Sightings of plant pest wanted

by Kent Caddick

Selwyn farmers and rural residents are being asked to keep a look out for the invasive plant pest Chilean needle grass over the summer.

It’s early in the Chilean needle grass season, but plants are already in full flower across Selwyn and the wider Canterbury region.

Environment Canterbury’s principal resource management advisor biosecurity Laurence Smith said Chilean needle grass is an invasive pasture pest that reduces crop yields, causes animal welfare issues and places some restrictions on infested farms, such as not being able to make and distribute hay outside of their own property.

“Approximately half of the Canterbury region is susceptible to Chilean needle grass, and around 350 hectares of land is infested across north and central Canterbury.

“Identifying an infestation early will make containing and controlling the pest less expensive and more manageable.

“We encourage any landowners who suspect they may have signs of the pest to contact Environment Canterbury immediately.”

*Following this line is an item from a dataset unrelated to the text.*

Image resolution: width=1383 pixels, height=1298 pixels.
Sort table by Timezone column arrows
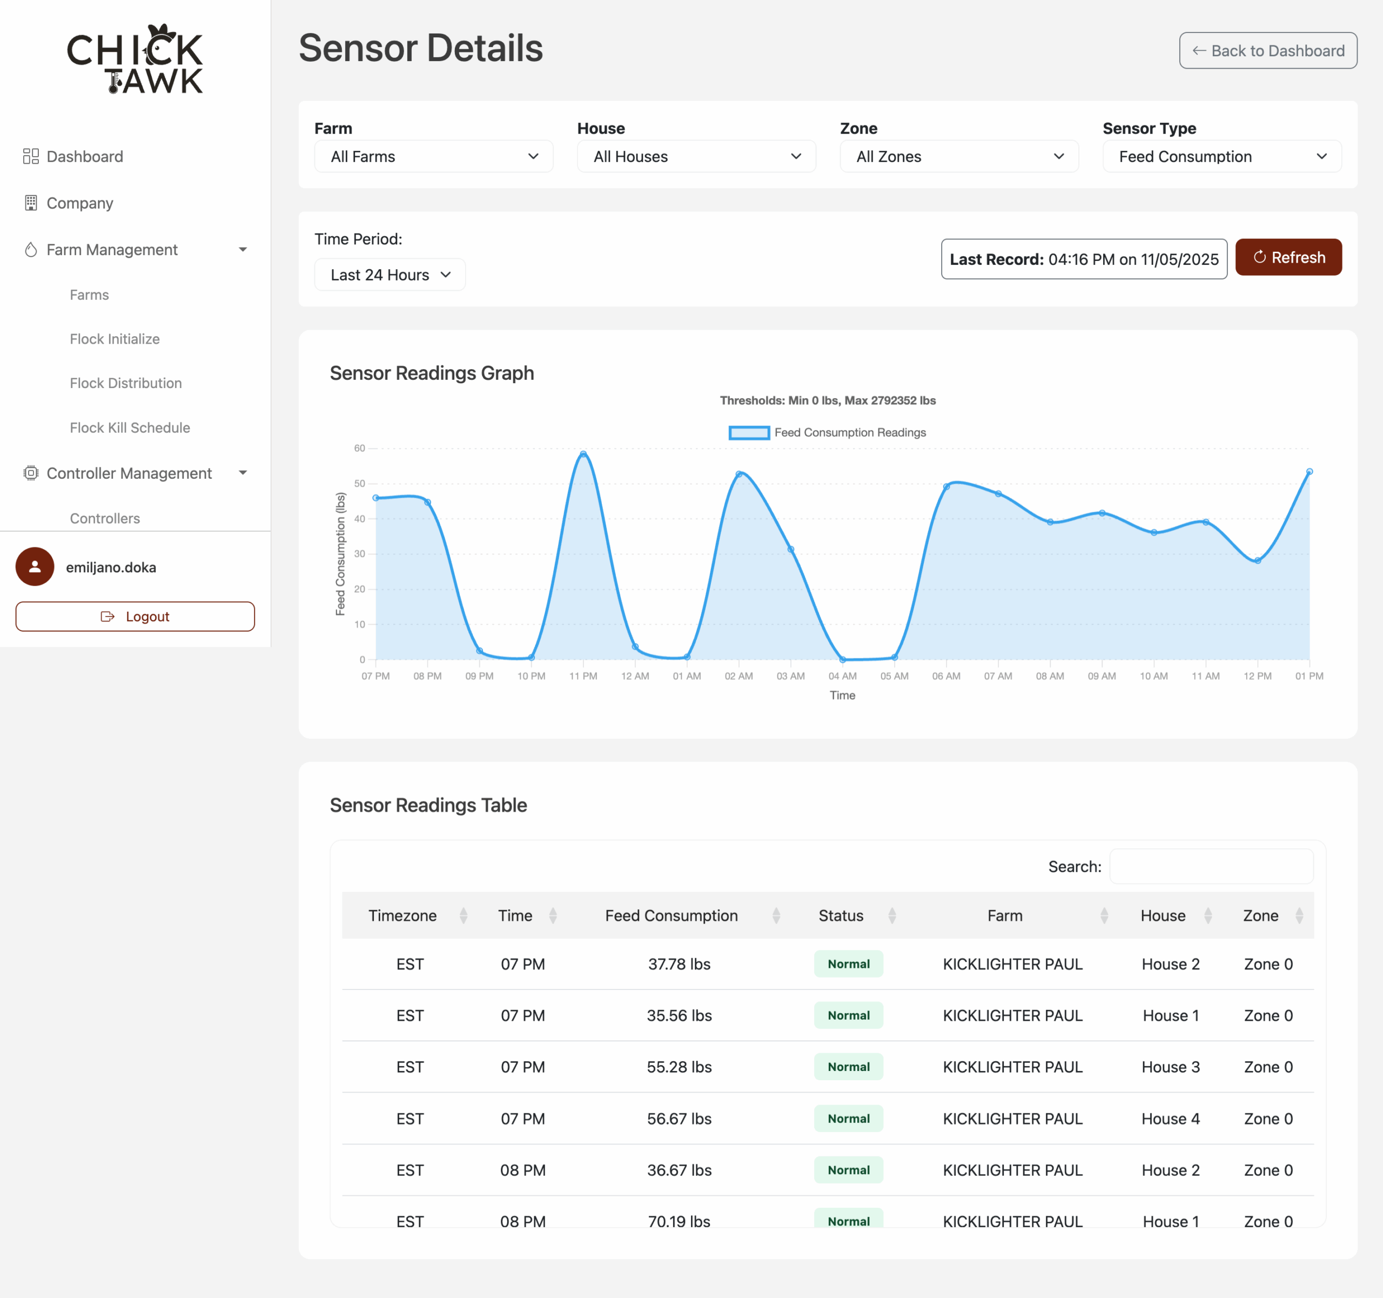[463, 916]
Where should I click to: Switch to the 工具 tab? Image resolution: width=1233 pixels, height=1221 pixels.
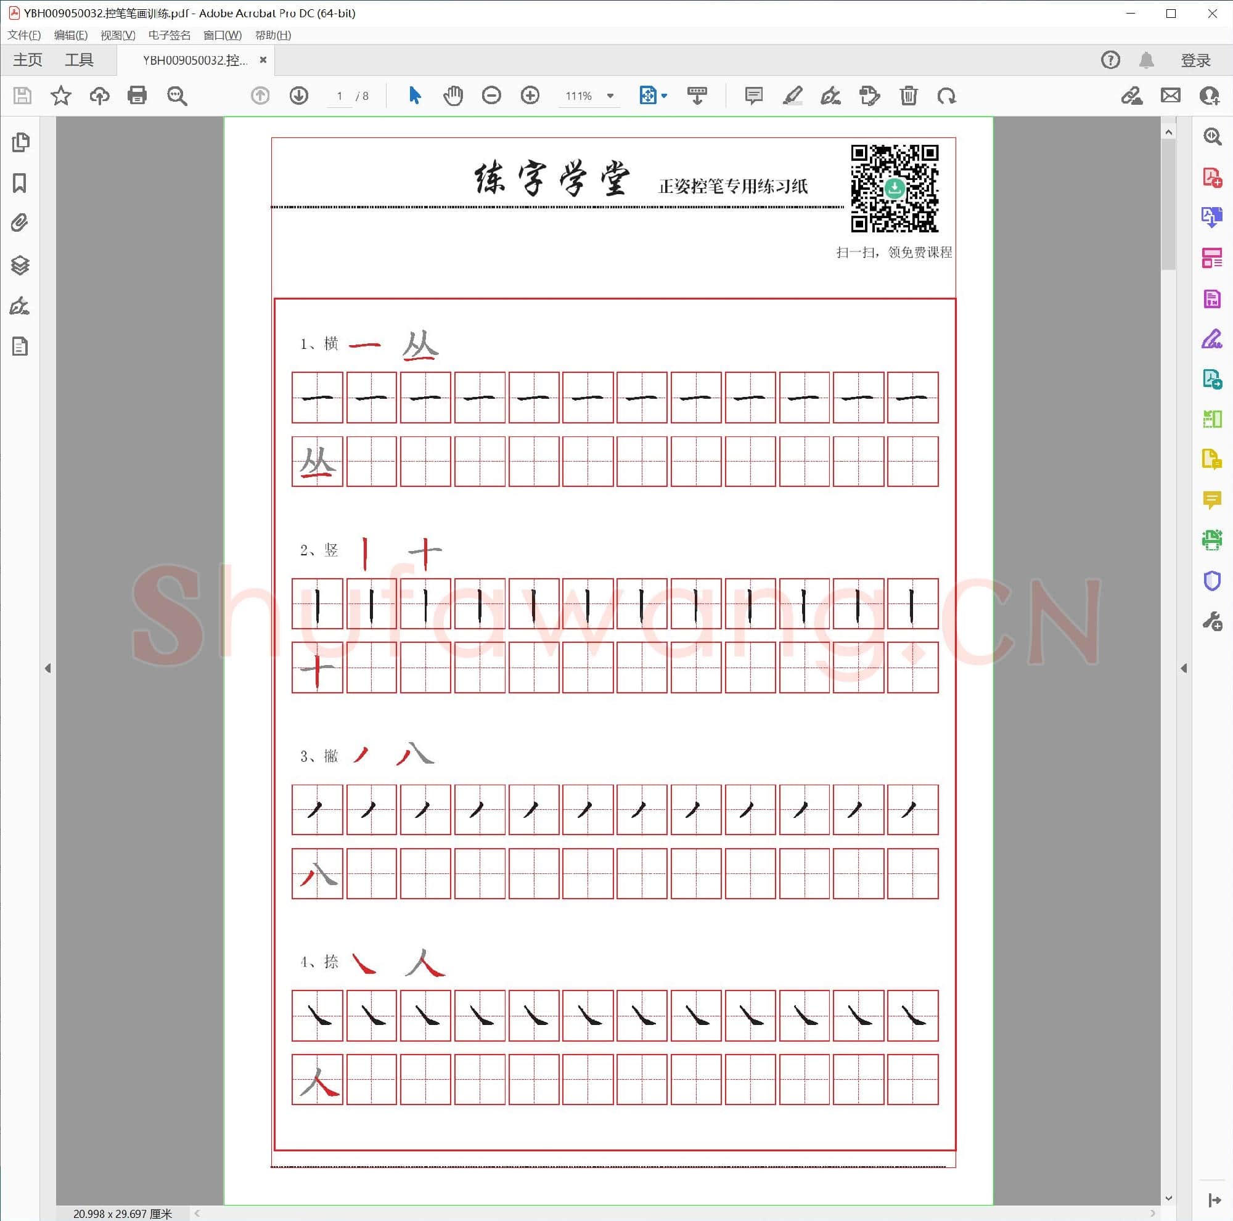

Chilean needle grass is a nationwide problem, with approximately 15 million hectares of land across New Zealand suitable habitat for growth.

Chilean needle grass is most likely to be found where there is less competition from desirable pasture species such as dry hard hill country, areas with light soil, heavily grazed pasture and bare ground.

If people suspect they have found Chilean needle grass they should contact Environment Canterbury immediately on 0800 324 636.

“Please don’t try and tackle the problem alone. We can provide resources and support to affected landowners and offer experience in how best to manage infestations,” Mr Smith said.